■ Instructions to follow:
The whole answer is the data below, retyped exactly.

■ Source material:
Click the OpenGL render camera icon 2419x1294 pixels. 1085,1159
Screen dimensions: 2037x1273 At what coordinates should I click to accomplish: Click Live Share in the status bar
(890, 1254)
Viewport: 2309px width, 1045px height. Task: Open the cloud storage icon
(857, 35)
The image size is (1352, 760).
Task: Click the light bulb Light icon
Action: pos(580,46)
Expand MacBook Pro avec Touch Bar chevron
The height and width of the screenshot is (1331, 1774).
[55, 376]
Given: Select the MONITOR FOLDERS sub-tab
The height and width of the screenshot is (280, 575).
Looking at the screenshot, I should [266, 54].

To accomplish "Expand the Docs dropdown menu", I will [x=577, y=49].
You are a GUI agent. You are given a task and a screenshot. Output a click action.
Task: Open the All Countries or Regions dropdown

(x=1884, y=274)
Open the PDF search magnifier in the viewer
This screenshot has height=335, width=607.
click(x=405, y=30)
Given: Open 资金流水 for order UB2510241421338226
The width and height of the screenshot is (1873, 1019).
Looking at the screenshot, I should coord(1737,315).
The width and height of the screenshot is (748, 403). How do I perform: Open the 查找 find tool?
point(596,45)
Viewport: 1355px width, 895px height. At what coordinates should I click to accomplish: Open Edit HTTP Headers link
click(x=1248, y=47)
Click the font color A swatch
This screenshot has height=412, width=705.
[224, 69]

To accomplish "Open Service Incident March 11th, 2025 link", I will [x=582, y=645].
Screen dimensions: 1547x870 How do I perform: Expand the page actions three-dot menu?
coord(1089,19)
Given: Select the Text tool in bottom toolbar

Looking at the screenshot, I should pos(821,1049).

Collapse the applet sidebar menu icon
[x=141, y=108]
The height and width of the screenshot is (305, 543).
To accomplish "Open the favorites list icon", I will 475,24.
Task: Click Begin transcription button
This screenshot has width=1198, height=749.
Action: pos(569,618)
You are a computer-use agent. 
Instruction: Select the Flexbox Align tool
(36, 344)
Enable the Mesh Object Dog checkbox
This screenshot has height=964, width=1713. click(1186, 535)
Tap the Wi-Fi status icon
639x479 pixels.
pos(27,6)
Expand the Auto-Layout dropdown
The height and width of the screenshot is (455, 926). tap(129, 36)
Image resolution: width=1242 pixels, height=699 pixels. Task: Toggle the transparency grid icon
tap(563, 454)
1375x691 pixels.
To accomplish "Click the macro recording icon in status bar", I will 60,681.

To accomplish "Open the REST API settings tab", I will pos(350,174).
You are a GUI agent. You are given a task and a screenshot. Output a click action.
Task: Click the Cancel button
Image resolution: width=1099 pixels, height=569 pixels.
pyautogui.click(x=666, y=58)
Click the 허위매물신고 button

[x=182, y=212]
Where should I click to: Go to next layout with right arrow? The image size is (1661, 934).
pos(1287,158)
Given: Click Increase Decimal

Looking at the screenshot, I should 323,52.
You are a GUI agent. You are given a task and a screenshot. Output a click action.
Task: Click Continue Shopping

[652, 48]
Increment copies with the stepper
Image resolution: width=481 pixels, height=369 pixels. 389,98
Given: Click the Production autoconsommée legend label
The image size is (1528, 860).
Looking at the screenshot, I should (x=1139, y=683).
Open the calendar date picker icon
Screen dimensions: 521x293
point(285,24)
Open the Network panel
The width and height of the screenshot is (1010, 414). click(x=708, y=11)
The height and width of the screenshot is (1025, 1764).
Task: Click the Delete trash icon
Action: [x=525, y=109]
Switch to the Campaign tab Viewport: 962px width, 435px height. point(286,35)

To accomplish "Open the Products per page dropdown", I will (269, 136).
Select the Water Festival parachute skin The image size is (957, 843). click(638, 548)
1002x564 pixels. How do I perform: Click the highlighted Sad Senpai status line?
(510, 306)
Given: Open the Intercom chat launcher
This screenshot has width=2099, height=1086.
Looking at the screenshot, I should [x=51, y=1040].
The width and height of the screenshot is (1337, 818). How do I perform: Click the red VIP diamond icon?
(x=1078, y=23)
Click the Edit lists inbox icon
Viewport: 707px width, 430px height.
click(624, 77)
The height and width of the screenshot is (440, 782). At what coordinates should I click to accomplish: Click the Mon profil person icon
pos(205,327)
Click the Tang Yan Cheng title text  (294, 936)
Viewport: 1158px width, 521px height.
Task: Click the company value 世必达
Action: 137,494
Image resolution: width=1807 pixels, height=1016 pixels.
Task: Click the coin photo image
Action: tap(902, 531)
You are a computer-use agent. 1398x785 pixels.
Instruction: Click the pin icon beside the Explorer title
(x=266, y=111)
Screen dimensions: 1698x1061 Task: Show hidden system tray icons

■ Exercise output:
Click the OpenGL render camera icon 2419x1294 pixels. 1085,1159
Screen dimensions: 2037x1273 At what coordinates should I click to accomplish: Click Live Share in the status bar
(890, 1254)
Viewport: 2309px width, 1045px height. Task: Open the cloud storage icon
(857, 35)
The image size is (1352, 760).
Task: Click the light bulb Light icon
Action: pos(580,46)
Expand MacBook Pro avec Touch Bar chevron
The height and width of the screenshot is (1331, 1774).
[55, 376]
Given: Select the MONITOR FOLDERS sub-tab
The height and width of the screenshot is (280, 575).
Looking at the screenshot, I should [266, 54].

To accomplish "Expand the Docs dropdown menu", I will [x=577, y=49].
You are a GUI agent. You are given a task and a screenshot. Output a click action.
Task: Open the All Countries or Regions dropdown

(x=1884, y=274)
Open the PDF search magnifier in the viewer
This screenshot has height=335, width=607.
click(x=405, y=30)
Given: Open 资金流水 for order UB2510241421338226
The width and height of the screenshot is (1873, 1019).
Looking at the screenshot, I should coord(1737,315).
The width and height of the screenshot is (748, 403). How do I perform: Open the 查找 find tool?
point(596,45)
Viewport: 1355px width, 895px height. At what coordinates should I click to accomplish: Open Edit HTTP Headers link
click(x=1248, y=47)
Click the font color A swatch
This screenshot has height=412, width=705.
[224, 69]

To accomplish "Open Service Incident March 11th, 2025 link", I will [x=582, y=645].
Screen dimensions: 1547x870 How do I perform: Expand the page actions three-dot menu?
coord(1089,19)
Given: Select the Text tool in bottom toolbar

Looking at the screenshot, I should pos(821,1049).

Collapse the applet sidebar menu icon
[x=141, y=108]
The height and width of the screenshot is (305, 543).
To accomplish "Open the favorites list icon", I will 475,24.
Task: Click Begin transcription button
This screenshot has width=1198, height=749.
Action: pos(569,618)
You are a computer-use agent. 
Instruction: Select the Flexbox Align tool
(36, 344)
Enable the Mesh Object Dog checkbox
This screenshot has height=964, width=1713. click(1186, 535)
Tap the Wi-Fi status icon
639x479 pixels.
pos(27,6)
Expand the Auto-Layout dropdown
The height and width of the screenshot is (455, 926). tap(129, 36)
Image resolution: width=1242 pixels, height=699 pixels. Task: Toggle the transparency grid icon
tap(563, 454)
1375x691 pixels.
To accomplish "Click the macro recording icon in status bar", I will 60,681.

To accomplish "Open the REST API settings tab", I will pos(350,174).
You are a GUI agent. You are given a task and a screenshot. Output a click action.
Task: Click the Cancel button
Image resolution: width=1099 pixels, height=569 pixels.
pyautogui.click(x=666, y=58)
Click the 허위매물신고 button

[x=182, y=212]
Where should I click to: Go to next layout with right arrow? The image size is (1661, 934).
pos(1287,158)
Given: Click Increase Decimal

Looking at the screenshot, I should 323,52.
You are a GUI agent. You are given a task and a screenshot. Output a click action.
Task: Click Continue Shopping

[652, 48]
Increment copies with the stepper
Image resolution: width=481 pixels, height=369 pixels. 389,98
Given: Click the Production autoconsommée legend label
The image size is (1528, 860).
Looking at the screenshot, I should (x=1139, y=683).
Open the calendar date picker icon
Screen dimensions: 521x293
point(285,24)
Open the Network panel
The width and height of the screenshot is (1010, 414). click(x=708, y=11)
The height and width of the screenshot is (1025, 1764).
Task: Click the Delete trash icon
Action: [x=525, y=109]
Switch to the Campaign tab Viewport: 962px width, 435px height. point(286,35)

To accomplish "Open the Products per page dropdown", I will (269, 136).
Select the Water Festival parachute skin The image size is (957, 843). click(638, 548)
1002x564 pixels. How do I perform: Click the highlighted Sad Senpai status line?
(510, 306)
Given: Open the Intercom chat launcher
This screenshot has width=2099, height=1086.
Looking at the screenshot, I should [x=51, y=1040].
The width and height of the screenshot is (1337, 818). How do I perform: Click the red VIP diamond icon?
(x=1078, y=23)
Click the Edit lists inbox icon
Viewport: 707px width, 430px height.
click(624, 77)
The height and width of the screenshot is (440, 782). At what coordinates should I click to accomplish: Click the Mon profil person icon
pos(205,327)
Click the Tang Yan Cheng title text  (294, 936)
Viewport: 1158px width, 521px height.
Task: Click the company value 世必达
Action: 137,494
Image resolution: width=1807 pixels, height=1016 pixels.
Task: Click the coin photo image
Action: tap(902, 531)
You are a computer-use agent. 1398x785 pixels.
Instruction: Click the pin icon beside the Explorer title
(x=266, y=111)
Screen dimensions: 1698x1061 Task: Show hidden system tray icons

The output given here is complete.